Page excerpt -
__________________________________________________
Do you have a dag definition that exhibits the issue? If I can reproduce it 
I'll do my best to get it into 1.8.2

Sent from my iPhone

> On 14 Jun 2017, at 13:42, Daniel Huang <dxhu...@gmail.com> wrote:
> 
> I think this is the same issue I've been hitting with ShortCircuitOperator
> and LatestOnlyOperator. I filed
> https://issues.apache.org/jira/browse/AIRFLOW-1296 a few days ago. It
> includes a DAG I can consistently reproduce this with on 1.8.1 and master.
> I get the "This should not happen" log message as well and the DAG fails.
> 
>> On Wed, Jun 14, 2017 at 3:27 AM, Bolke de Bruin <bdbr...@gmail.com> wrote:
>> 
>> Please provide the full logs (you are cutting out too much info), dag
>> definition (sanitized), airflow version.
__________________________________________________
Given entries -

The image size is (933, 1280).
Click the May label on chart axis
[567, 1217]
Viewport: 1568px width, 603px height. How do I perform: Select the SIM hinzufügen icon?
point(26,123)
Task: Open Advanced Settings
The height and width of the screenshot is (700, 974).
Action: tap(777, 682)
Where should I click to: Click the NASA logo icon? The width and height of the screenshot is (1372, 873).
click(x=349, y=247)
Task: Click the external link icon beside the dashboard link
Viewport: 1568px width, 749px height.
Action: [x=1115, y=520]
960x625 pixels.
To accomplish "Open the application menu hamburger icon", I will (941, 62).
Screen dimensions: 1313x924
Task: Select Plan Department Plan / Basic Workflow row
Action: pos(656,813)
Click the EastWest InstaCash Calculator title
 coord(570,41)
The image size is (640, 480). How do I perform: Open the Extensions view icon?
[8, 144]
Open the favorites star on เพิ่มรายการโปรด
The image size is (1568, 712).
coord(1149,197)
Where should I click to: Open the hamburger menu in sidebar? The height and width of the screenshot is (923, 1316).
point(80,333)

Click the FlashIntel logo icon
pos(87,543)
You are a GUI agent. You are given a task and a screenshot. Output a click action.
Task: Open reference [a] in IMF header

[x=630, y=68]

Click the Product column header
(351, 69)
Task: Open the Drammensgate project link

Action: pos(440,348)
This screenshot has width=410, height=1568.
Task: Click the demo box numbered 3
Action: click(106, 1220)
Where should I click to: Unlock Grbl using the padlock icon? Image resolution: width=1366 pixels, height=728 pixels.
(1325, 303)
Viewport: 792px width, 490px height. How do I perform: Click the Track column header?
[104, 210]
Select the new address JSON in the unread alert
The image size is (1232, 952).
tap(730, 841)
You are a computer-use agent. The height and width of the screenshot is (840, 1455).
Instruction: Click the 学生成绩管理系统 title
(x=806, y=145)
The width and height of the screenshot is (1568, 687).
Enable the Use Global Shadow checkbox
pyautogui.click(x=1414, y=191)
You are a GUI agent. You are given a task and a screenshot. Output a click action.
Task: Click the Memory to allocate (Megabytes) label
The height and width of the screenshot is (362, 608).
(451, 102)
__________________________________________________
Exercises to complete -
[a] Can you condense the paragraph of the Airflow thread that begins "I think this is the same issue" into a short bulleted list that keeps its main facts?
[b] Pick up the Airflow thread after its last line and carry it on in the same style.
The items play no part in this work.

Answers by task -
[a]
- Probably the same issue seen with ShortCircuitOperator and LatestOnlyOperator
- Filed a few days earlier as https://issues.apache.org/jira/browse/AIRFLOW-1296
- The ticket includes a DAG that consistently reproduces it on 1.8.1 and master
- The "This should not happen" log message also appears, and the DAG fails

[b]
>> 
>> Bolke
>> 
>> Sent from my iPhone
>> 
>>> On 13 Jun 2017, at 23:51, Rajesh Chamarthi <rajesh.chamar...@gmail.com>
>> wrote:
>>> 
>>> I currently have a dag which follows the following pattern
>>> 
>>> short_circuit_operator -> s3_sensor -> downstream_task_1 ->
>>> Downstream_task_2
>>> 
>>> When short circuit evaluates to false, s3_sensor is skipped, other
>>> downstream task states remains at None and DAG Run fails.
>>> 
>>> couple of questions :
>>> 
>>> 1) Which part/component of the application (scheduler/operator/?) takes
>>> care of cascading the skipped status to downstream jobs? Short Circuit
>>> operator only seems to update the immediate downstream jobs
>>> 
>>> 2) Using CeleryExecutor seems to cause this. Are there any other logs or
>>> processes I can run to figure out the root of the problem?
>>> 
>>> More details below
>>> 
>>> * ShortCircuitOperator Log: (The first downstream task is set to skipped,
>>> although log shows a warning)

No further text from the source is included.